The serviced apartment segment saw a 70% spike in completed units to 5,500. Projects starting construction and planned new developments each rose by more than 100 per cent versus the same quarter in 2023.

The Malaysian House Price Index rose marginally by 0.5% to 216.9 points, with house prices averaging RM468,000 a unit, Abdul Razak said.

“All states recorded moderate growth of between 0.5 and 4.6%, except for Kuala Lumpur, Penang, Perak, Malacca and Sarawak where prices contracted by between 0.2 and 2%.

“Terraced housing remained stable with a positive 1.8% growth while other types of housing recorded a marginal decrease,“ he said.
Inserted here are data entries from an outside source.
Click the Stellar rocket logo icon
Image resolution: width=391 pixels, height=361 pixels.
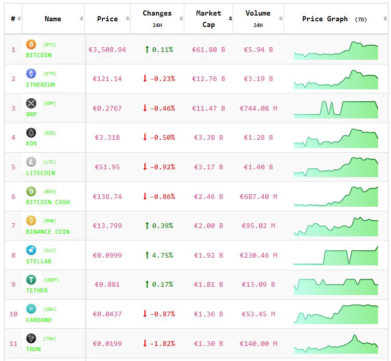pyautogui.click(x=31, y=250)
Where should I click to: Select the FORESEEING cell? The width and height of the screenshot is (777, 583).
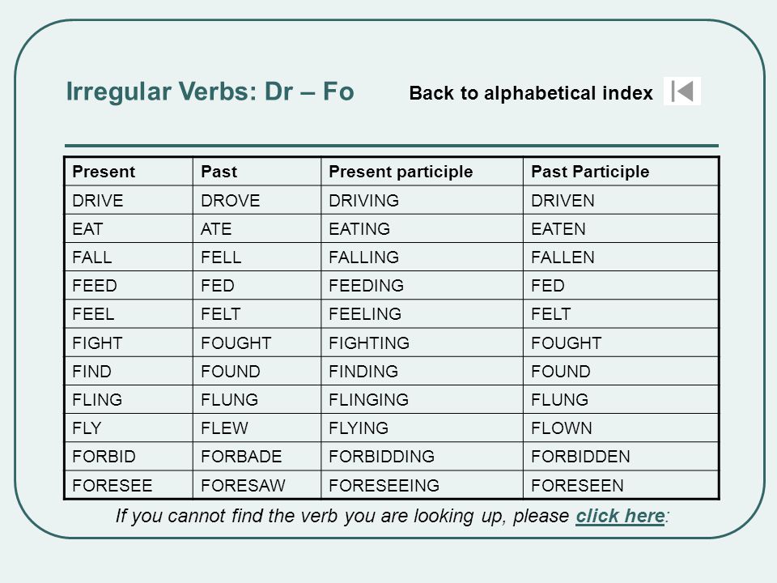pos(422,485)
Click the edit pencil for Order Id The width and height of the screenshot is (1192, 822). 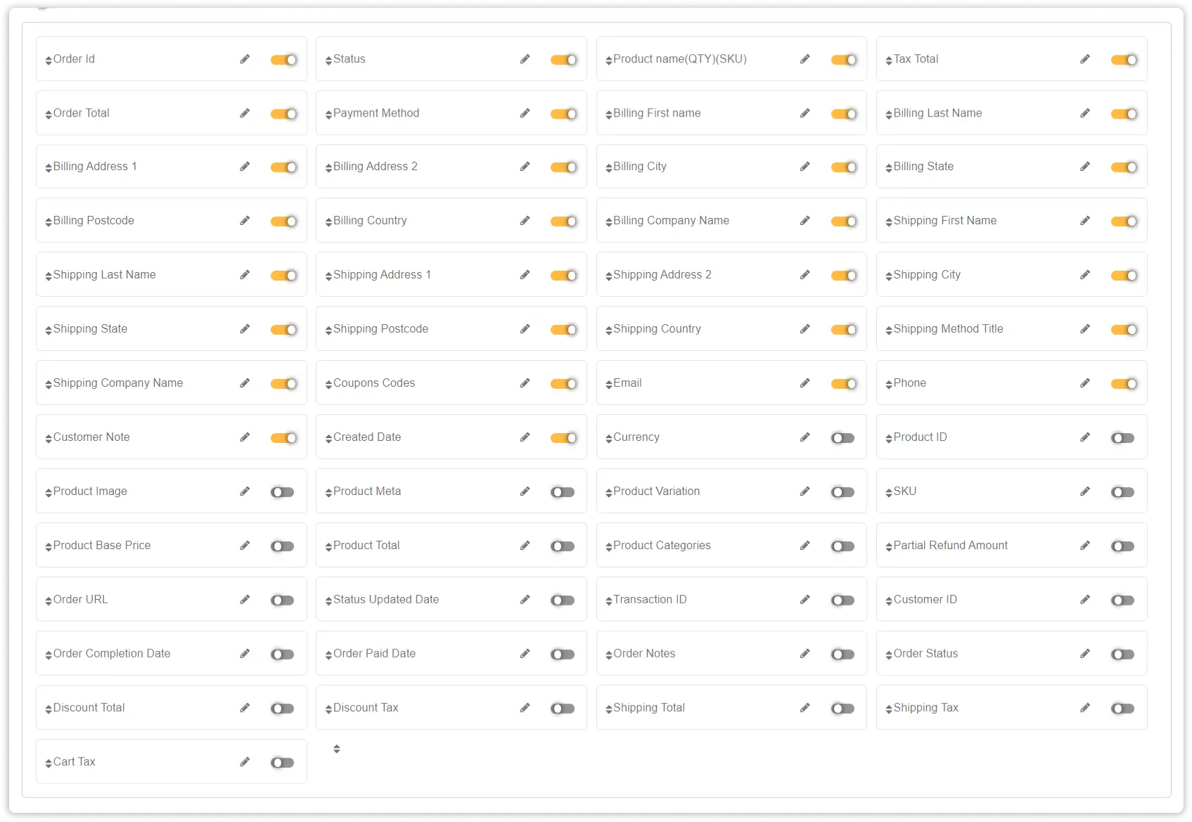click(245, 59)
Completed unsold housing, commonly known as a residential overhang, decreased to 24,208 units worth RM16.49 billion compared with 25,816 units worth RM17.68 billion in Q4’23.

Serviced apartment overhang rose by 5.2% to 21,913 units, with a 9.7% rise in ringgit value to RM18.16 billion.

“Serviced apartment units priced between RM500,000 and RM1 million make up 58.1% of the total overhang,” he said.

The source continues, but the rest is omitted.